■ SOURCE EXCERPT ■
****************
More Insider Dope on Electronics Export Transactions: Giovana Vitola

Leyla Acaroglu tweeted us about a documentary, aired in Australia, as proof that electronics exports are bad.  The reporter is a Brazilian woman, who is now in Singapore.   I have an address for her to visit.
Giovana Vitola's documentary "E-Waste Hell"  (shown on Australia's DateLine) follows the Basel Action Network recipe.

1.  Fly to a big city in an exotic location.
2.  Find bored kids burning TV devices (and refrigerators) at a city dump.  Take film.
3.  Interview an African (Mike Anane) who reads and believes BAN's fake 80-90% export statistics.
4.  Go to the sea container yard and take pictures of televisions being unloaded (from Australia)
5.  Interview the importer with a hidden camera.

Before you assume this is "same old same old", watch the documentary all the way through.  I noticed a few things worth talking about.

First, the standard freeze frame screen shots show, once again, that the devices filmed in the landfill shot look nothing like the flat CRT (2003ish TV year, which would have been made a the Samsung Corning flat CRT furnace in Klang, Malaysia, which made the compact CRTs until 2011).  She films one with broken plastic, but it's clearly shipping damage, and it's cosmetic, it doesn't mean it won't work.
No, I don't think so.  Talk to StEP much?
****************
■ DATASET ■

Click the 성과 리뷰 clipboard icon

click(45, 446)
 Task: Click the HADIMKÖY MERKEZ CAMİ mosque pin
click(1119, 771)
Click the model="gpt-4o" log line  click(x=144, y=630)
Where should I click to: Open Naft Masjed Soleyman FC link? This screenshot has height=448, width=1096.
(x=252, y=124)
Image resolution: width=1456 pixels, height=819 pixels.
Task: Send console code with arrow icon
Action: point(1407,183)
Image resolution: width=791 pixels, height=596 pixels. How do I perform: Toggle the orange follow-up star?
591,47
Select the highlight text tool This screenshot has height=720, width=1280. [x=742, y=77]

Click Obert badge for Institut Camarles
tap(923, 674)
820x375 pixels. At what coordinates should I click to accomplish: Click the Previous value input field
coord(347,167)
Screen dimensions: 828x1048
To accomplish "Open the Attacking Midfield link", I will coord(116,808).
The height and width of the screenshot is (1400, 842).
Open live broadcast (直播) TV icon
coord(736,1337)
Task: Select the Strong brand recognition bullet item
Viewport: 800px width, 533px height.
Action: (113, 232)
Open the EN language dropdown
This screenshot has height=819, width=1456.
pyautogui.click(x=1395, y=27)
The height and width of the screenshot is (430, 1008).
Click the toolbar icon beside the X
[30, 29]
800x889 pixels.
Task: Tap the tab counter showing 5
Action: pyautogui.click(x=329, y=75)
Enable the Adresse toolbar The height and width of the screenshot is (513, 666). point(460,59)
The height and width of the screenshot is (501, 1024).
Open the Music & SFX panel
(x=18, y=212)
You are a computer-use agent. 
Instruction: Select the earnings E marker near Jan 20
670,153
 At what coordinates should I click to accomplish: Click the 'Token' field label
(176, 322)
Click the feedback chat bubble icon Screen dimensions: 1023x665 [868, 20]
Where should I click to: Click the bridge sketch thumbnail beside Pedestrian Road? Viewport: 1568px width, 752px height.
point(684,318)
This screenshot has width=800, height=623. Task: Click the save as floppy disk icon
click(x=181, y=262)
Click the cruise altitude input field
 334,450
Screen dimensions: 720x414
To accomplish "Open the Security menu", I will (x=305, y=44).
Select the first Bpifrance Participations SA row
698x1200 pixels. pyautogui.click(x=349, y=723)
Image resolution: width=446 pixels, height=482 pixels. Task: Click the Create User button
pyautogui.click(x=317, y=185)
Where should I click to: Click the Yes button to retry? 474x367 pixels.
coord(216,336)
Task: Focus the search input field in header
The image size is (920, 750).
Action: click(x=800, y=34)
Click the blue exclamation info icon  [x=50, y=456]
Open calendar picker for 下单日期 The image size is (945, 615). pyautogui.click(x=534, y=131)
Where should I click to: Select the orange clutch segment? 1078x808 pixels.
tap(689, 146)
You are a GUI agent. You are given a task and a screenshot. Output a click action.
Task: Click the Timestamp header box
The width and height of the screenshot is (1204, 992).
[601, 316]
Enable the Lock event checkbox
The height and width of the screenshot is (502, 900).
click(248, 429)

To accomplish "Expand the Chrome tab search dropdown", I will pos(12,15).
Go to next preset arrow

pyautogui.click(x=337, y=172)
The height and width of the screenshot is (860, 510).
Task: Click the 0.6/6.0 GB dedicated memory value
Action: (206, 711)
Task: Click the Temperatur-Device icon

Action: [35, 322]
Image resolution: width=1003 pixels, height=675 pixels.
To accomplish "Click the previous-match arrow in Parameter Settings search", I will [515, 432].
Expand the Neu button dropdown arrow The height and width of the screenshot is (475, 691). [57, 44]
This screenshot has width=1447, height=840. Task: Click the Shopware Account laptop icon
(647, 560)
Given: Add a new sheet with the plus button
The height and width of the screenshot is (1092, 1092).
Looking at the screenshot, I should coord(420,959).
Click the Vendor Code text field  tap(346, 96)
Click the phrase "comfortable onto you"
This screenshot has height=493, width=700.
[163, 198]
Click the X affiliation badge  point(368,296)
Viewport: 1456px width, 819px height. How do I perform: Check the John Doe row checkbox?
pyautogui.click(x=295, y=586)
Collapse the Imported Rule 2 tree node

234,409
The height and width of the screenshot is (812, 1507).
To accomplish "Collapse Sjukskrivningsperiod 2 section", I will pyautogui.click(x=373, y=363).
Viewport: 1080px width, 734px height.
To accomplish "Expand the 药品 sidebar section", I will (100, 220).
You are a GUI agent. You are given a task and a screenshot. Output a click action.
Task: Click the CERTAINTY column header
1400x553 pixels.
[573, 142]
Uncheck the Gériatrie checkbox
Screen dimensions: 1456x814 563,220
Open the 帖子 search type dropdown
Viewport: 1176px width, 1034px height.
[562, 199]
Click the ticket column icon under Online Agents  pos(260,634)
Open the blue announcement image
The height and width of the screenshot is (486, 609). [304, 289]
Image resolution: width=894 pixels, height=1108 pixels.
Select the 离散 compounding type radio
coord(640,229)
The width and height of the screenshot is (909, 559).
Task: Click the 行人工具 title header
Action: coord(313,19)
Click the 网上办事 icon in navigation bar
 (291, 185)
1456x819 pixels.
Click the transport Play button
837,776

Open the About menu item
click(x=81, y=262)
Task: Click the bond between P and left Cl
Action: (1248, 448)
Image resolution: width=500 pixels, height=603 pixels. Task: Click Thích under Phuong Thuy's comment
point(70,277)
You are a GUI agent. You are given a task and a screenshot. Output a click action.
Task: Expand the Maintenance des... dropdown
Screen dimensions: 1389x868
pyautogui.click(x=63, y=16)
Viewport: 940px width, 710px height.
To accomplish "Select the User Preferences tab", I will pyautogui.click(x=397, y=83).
****************
■ TASK TO COMPLETE ■
Decide whether each statement agrees with the post about the "E-Waste Hell" documentary. For each, answer yes or no and quote the words from the post that settle it.
1. The documentary was broadcast on Australia's DateLine.
2. The reporter is an Australian woman who now lives in Brazil.
3. The post says the broken plastic on the filmed device means it will not work.
The records were taken from a separate source and are unrelated to the post above them.

■ CORRECT OUTPUT ■
1. Yes: "(shown on Australia's DateLine)"
2. No: "The reporter is a Brazilian woman, who is now in Singapore."
3. No: "it's clearly shipping damage, and it's cosmetic, it doesn't mean it won't work."